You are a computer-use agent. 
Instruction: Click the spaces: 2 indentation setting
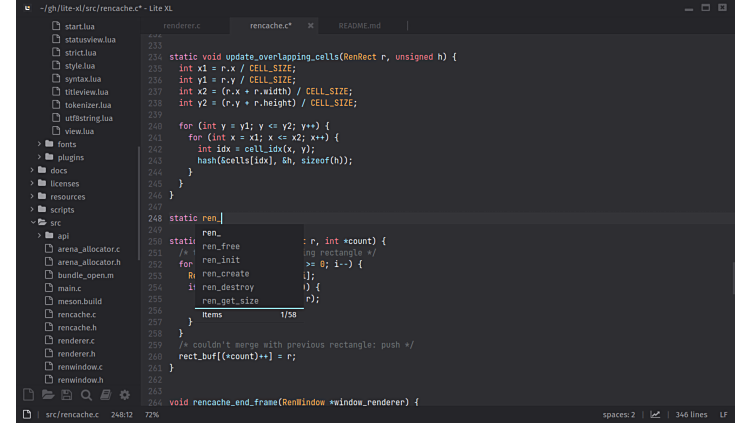(618, 414)
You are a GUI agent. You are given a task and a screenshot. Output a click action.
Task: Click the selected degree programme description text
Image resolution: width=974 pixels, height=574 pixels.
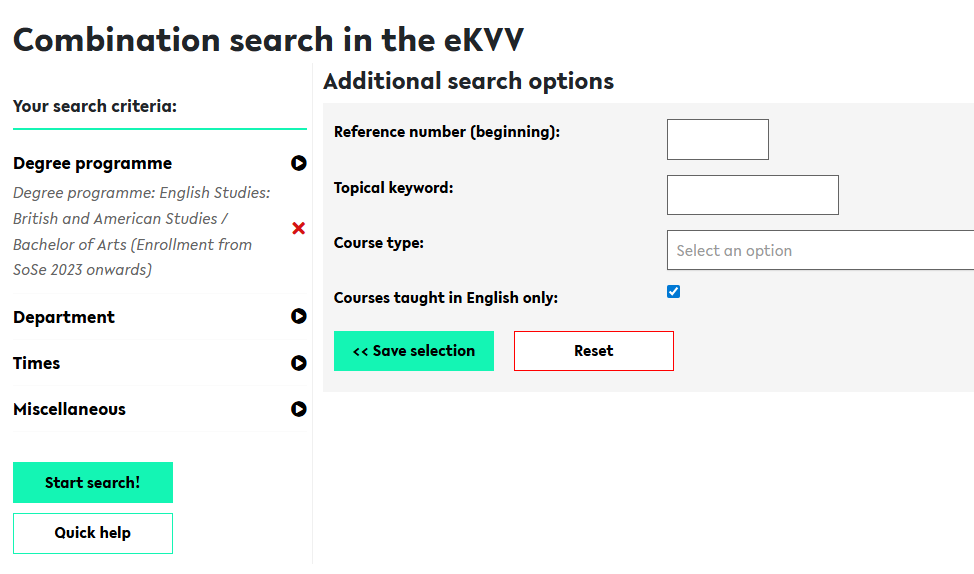(x=141, y=231)
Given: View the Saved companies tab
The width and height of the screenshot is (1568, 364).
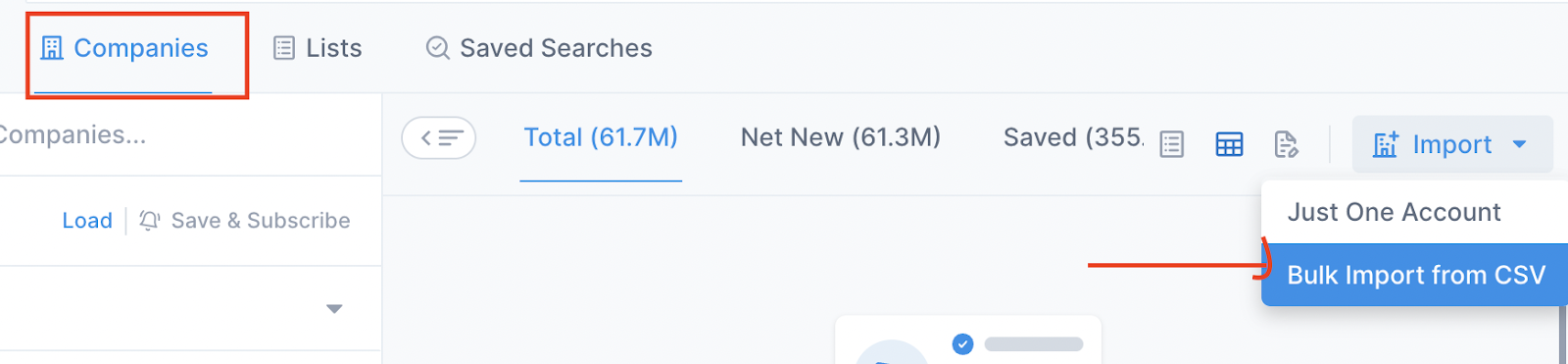Looking at the screenshot, I should pyautogui.click(x=1073, y=137).
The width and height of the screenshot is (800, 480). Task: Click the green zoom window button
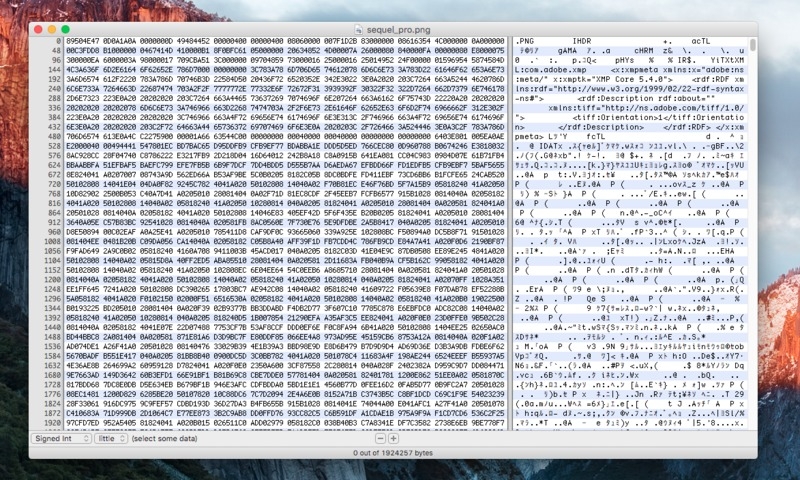[66, 30]

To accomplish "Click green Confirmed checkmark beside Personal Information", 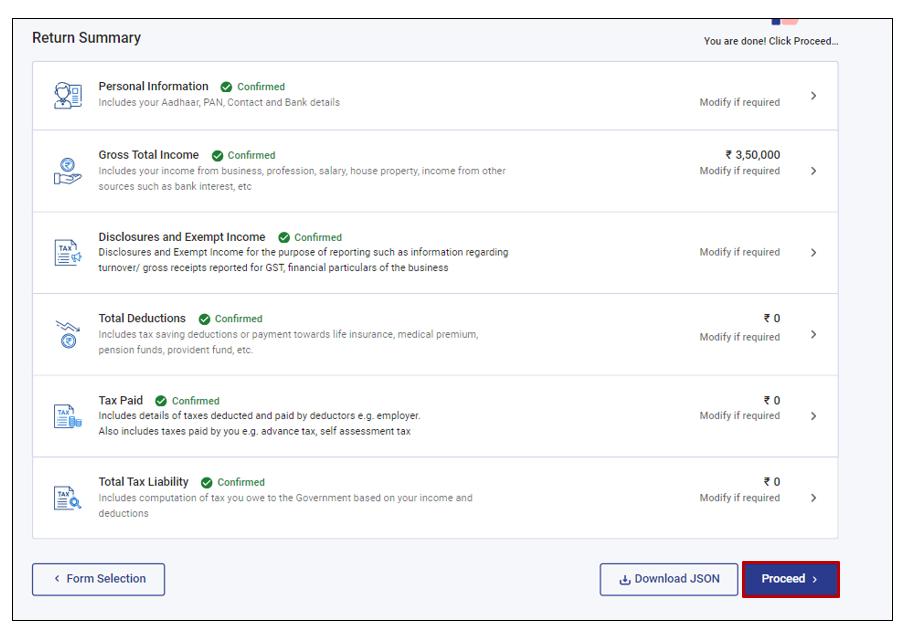I will (227, 87).
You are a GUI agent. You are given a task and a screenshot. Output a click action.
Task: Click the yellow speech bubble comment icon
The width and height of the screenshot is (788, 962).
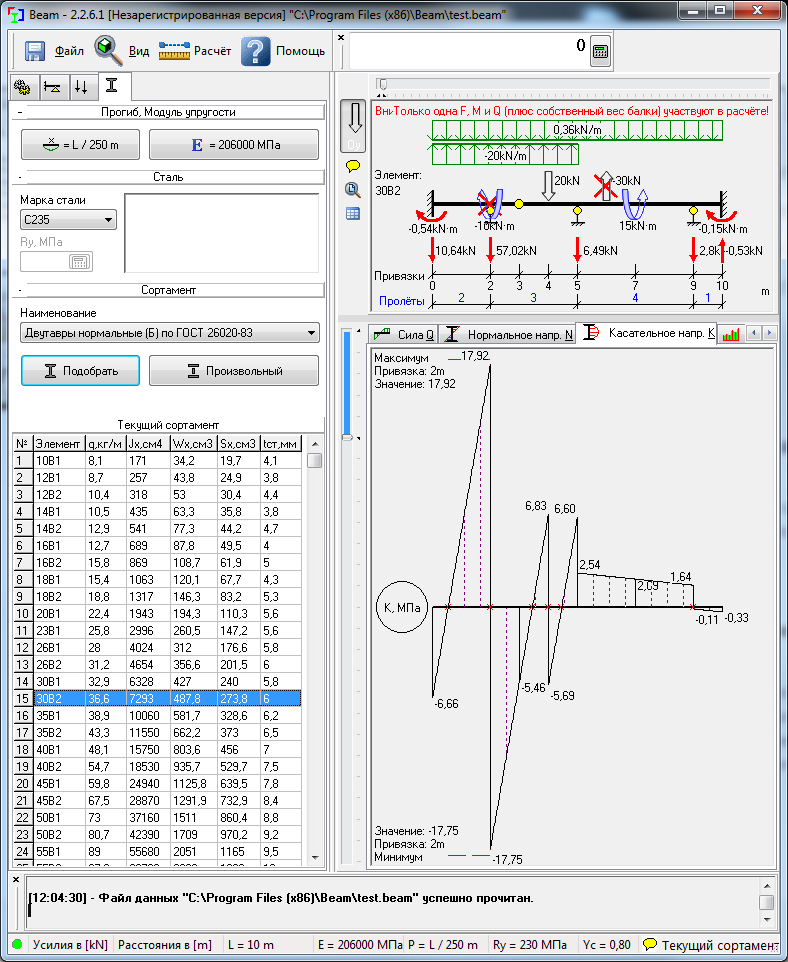[x=353, y=166]
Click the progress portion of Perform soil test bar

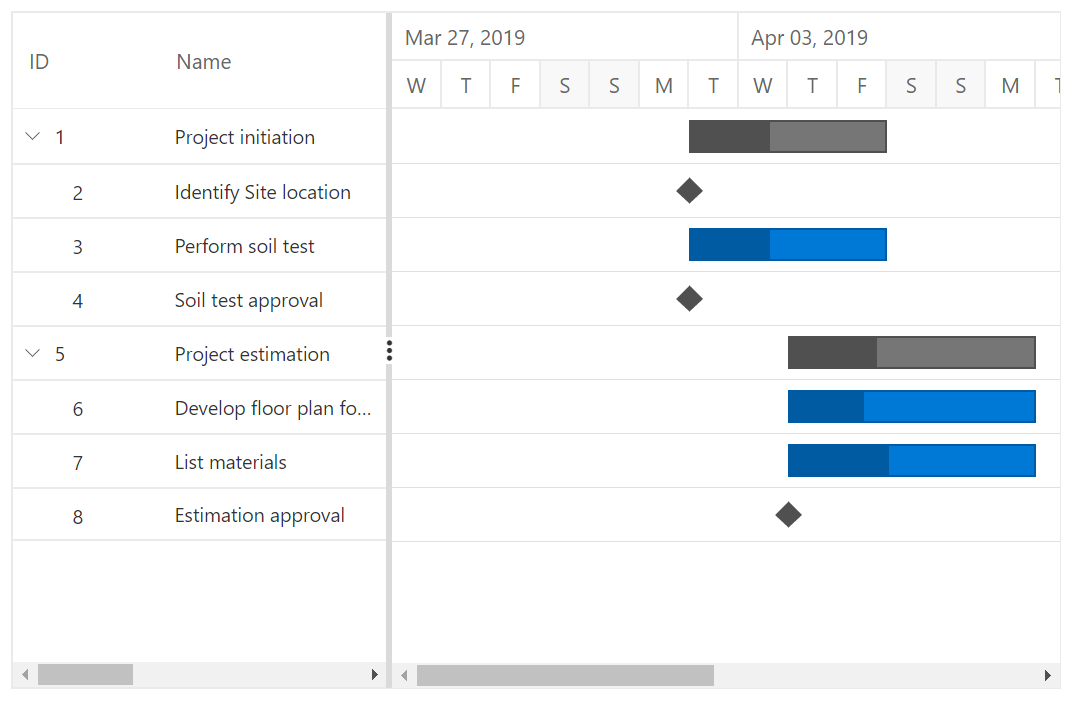pos(727,244)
_ _ _ _
WHAT TO PRODUCE ::
Convert the lines of the listing, starting at the line that contains "Click the progress" and ending at the last line of the listing, into a JSON array of strings with one string per line. Omit blank lines and pictures.

OUTPUT FOR THIS EXERCISE ::
[
  "Click the progress portion of Perform soil test bar",
  "pos(727,244)"
]